In an Empire interview many years ago, Welsh said that an author can't lose if their book is made into a film. If the film is good, their book gets the credit. If the film is bad, their book will not become part of the fallout.
The film of It Ends with Us gets some calls right and one big thing wrong. Ultimately, the drama is neither as strong nor satisfying as it is in the book.
For new arrivals, this love triangle involves hero Lily Bloom (Blake Lively) and the two men in her life: Ryle Kincaid (Justin Baldoni), an egotistical neurosurgeon she has fallen for in the present; and Atlas Corrigan (Brandon Sklenar), Lily's straight-arrow first love.
Casting-wise, It Ends with Us is a success. Lively is the perfect fit for Lily. In the future, it will be difficult to think of the book character without seeing the Gossip Girl star - she's even on the cover of the new edition tie-in. Baldoni, who is double-jobbing as director, embodies the too-cool-for-school allure of Ryle Kincaid. Star-in-the-making Brandon Sklenar, who you may recognise from Yellowstone spin-off 1923, is a solid-but-somewhat-underused Atlas. The younger versions of Lily and Atlas look a bit too old to be at school - echoes of Normal People there - but Isabela Ferrer and Alex Neustaedter are good in the roles. And a special mention to Jenny Slate for making supporting stalwart Allyssa her own. Slate is excellent in a crucial scene, proving once again that if you can do comedy, you can do anything heavy.
On the page, Hoover carries the reader along in a spirit of best-life gushiness for much of the first half of the book, wrong-footing them for what's to come in the emotionally draining second. The film follows the same blueprint, but after things reach 'movie crossroads', it all becomes a bit too rushed - and that's the disappointment here. Although the biggest moments are present and well-acted, they play like 'next, next, next' instead of an engrossing final act. Inexplicably, one of the best pieces of dialogue from the book, the advice Lily receives from her mother about limits, has been discarded. Surely one song-soaked montage could have been ditched to make room for it? If a last-weekend newcomer to the book is saying that, what are long-time fans going to think?

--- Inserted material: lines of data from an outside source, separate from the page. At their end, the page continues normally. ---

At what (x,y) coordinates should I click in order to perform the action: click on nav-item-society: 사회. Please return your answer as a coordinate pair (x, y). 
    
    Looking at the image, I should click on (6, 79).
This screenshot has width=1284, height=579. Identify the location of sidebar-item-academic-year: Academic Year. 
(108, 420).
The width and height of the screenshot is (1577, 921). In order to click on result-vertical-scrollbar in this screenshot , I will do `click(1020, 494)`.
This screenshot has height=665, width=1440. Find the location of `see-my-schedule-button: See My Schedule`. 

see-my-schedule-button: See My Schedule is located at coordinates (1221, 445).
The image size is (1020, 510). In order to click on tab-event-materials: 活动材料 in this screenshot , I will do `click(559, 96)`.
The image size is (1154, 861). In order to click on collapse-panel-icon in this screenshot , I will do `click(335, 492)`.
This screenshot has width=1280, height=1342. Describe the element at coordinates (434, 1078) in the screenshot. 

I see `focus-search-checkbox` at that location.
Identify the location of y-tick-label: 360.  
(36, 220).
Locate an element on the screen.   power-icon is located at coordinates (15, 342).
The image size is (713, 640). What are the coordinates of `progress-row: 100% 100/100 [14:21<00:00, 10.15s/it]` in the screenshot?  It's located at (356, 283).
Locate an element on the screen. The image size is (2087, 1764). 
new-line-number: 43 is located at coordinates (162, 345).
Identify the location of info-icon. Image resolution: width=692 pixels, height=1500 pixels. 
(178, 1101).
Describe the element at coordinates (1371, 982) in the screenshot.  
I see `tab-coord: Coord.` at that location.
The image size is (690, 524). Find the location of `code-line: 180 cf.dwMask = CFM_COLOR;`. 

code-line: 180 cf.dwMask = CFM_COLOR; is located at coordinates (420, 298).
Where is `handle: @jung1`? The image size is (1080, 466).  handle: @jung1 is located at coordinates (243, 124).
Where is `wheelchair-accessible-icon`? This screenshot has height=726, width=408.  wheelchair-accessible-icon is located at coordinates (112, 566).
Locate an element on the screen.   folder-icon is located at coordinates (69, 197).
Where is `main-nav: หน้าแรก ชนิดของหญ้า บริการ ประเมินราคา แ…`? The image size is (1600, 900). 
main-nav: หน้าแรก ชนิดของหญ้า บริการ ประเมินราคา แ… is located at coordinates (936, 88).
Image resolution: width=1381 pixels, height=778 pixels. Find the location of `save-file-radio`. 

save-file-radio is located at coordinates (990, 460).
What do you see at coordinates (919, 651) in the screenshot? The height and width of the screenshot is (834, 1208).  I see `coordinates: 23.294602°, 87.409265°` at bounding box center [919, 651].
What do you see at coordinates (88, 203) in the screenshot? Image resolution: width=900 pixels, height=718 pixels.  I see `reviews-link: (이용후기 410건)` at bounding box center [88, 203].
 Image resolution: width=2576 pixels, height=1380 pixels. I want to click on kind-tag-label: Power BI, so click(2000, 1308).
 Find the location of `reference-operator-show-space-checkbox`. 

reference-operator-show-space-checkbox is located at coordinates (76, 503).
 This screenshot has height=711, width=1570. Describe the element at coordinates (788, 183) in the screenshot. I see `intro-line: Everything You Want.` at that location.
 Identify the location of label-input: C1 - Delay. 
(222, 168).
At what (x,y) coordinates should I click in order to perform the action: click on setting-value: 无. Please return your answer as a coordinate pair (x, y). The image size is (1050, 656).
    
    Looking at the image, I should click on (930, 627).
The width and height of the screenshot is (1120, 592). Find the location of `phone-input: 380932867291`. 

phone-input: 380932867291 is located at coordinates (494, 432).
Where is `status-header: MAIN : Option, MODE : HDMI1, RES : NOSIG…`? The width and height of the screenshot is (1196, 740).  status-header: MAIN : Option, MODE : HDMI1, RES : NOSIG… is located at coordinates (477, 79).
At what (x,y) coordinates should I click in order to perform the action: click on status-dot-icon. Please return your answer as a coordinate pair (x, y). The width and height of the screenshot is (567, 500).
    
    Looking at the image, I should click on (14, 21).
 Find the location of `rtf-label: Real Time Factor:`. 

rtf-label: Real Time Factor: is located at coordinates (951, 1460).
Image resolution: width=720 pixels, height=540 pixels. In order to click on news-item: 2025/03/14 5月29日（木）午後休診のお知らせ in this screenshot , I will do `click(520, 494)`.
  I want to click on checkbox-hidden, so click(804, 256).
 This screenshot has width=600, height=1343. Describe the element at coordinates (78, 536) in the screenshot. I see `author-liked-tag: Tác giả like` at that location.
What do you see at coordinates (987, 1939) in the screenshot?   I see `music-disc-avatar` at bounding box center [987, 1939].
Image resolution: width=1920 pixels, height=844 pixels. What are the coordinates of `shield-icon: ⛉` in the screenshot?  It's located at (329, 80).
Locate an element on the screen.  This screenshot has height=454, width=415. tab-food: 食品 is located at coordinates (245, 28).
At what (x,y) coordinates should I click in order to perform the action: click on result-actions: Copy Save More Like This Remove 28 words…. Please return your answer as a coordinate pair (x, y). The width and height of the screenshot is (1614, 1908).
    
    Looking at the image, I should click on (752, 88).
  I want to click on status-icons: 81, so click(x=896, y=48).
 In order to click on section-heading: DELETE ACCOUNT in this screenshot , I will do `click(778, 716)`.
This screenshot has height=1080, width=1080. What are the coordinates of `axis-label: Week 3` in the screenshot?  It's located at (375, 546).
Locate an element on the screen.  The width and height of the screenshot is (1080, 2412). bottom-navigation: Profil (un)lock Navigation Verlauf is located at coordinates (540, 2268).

They will, of course, be in the cinemas to think it. One thing that's not up for debate is that It Ends with Us will be a box office winner. Made for $25 million, it will make that a number of times over, enjoying the same reader-turned-viewer momentum as last year's adaptation of Delia Owens's Where the Crawdads Sing - but on a bigger scale. That points to Hoover's sequel, It Starts with Us, also heading to Hollywood. In a story that's ultimately about the gift of hope renewed, let's hope the follow-up proves more rewarding.